#### Work to be completed:
Reproduce the records below without changes, from the line containing "You are a GUI" through the end of the records, leaving out the pictures.

[Begin]

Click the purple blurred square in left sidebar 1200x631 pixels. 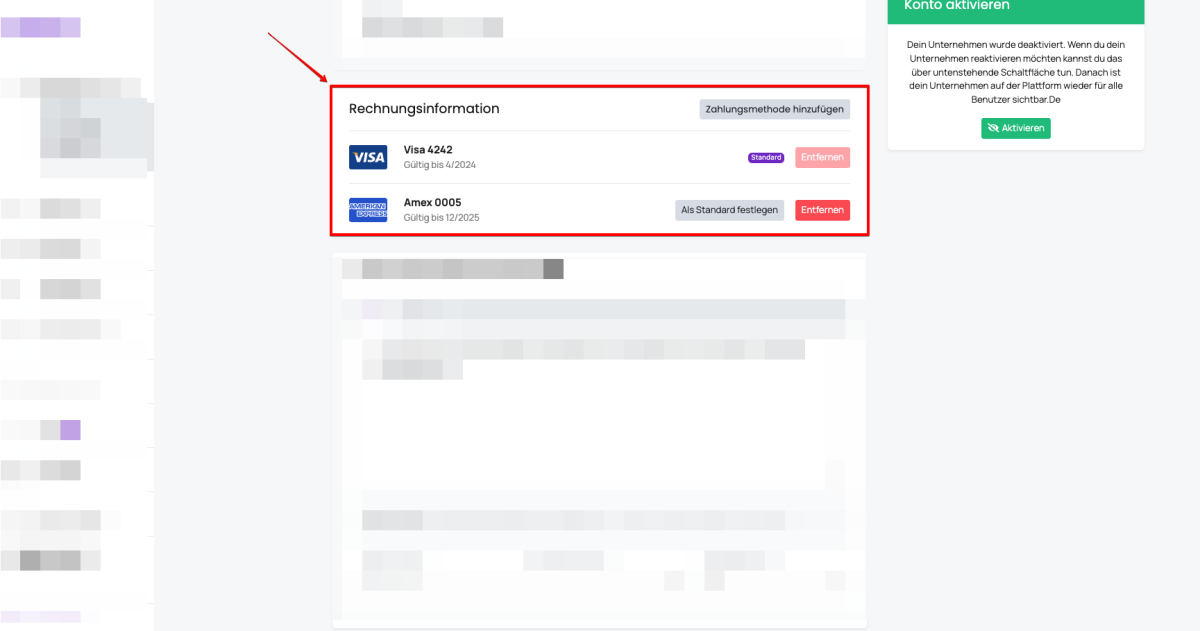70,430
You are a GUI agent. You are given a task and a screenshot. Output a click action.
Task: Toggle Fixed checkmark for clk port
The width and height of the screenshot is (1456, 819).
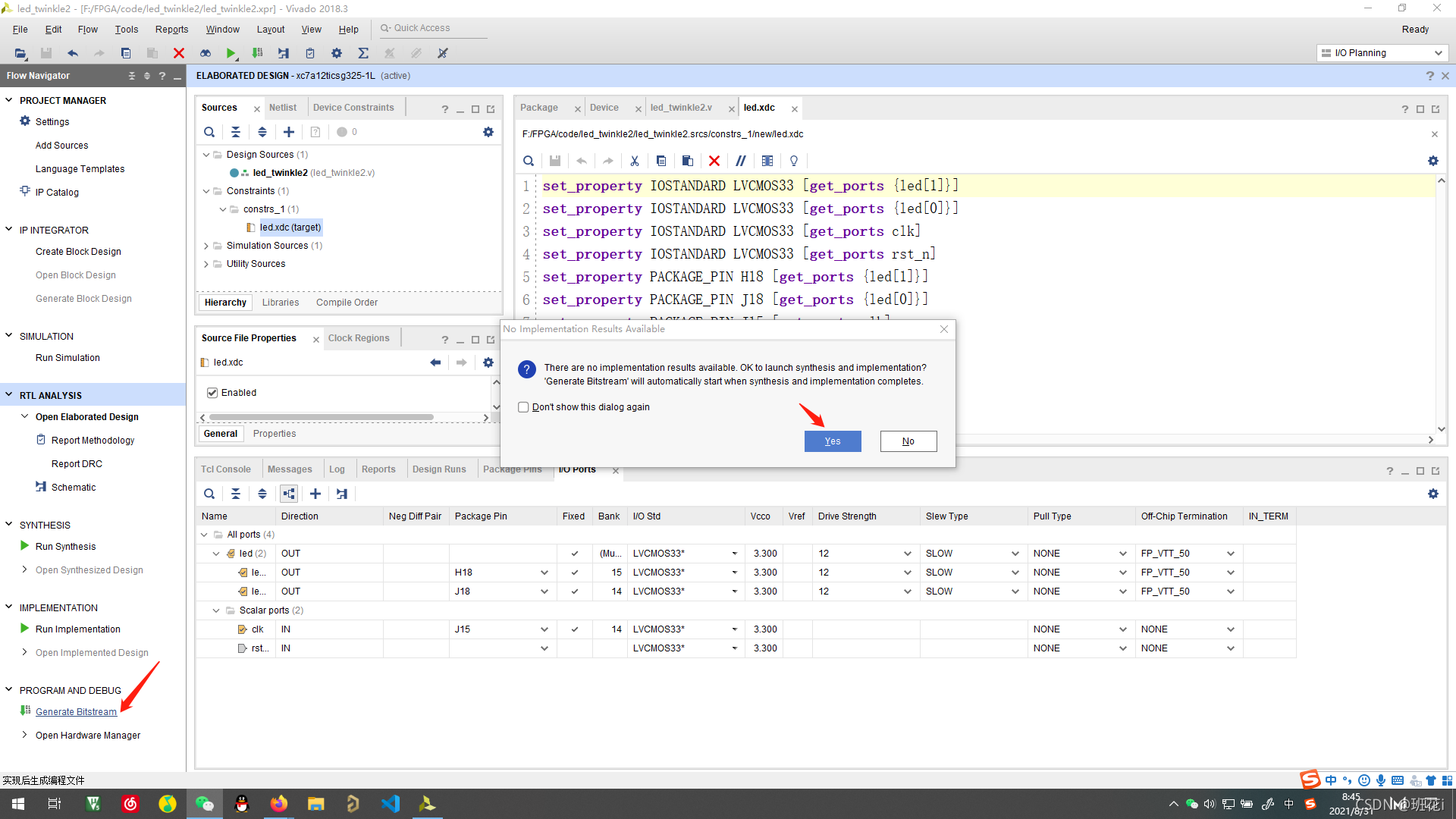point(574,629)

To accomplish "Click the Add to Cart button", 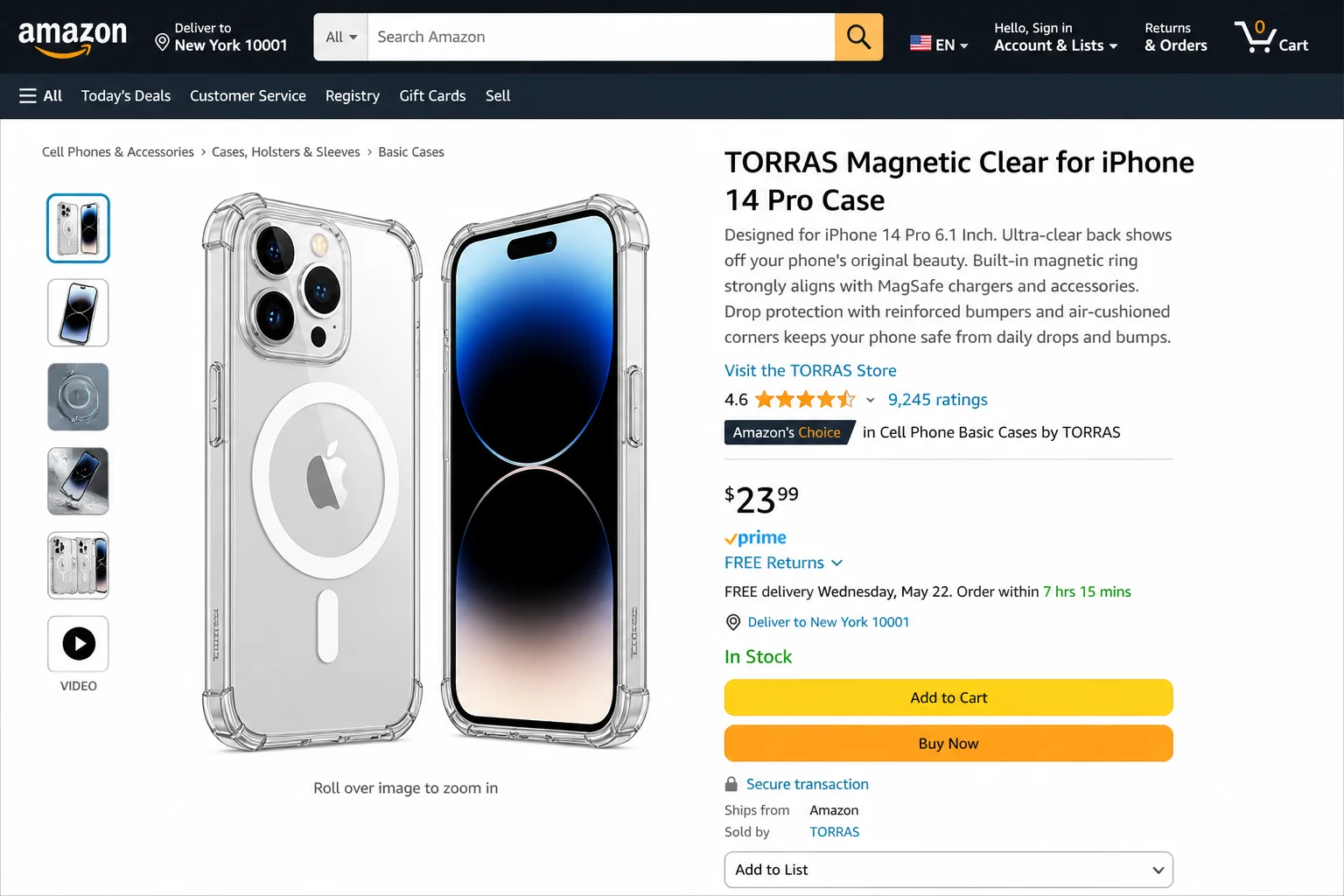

[End]

#### Completed task:
You are a GUI agent. You are given a task and a screenshot. Output a click action.
Task: Toggle Fixed checkmark for clk port
The width and height of the screenshot is (1456, 819).
point(574,629)

To accomplish "Click the Add to Cart button", 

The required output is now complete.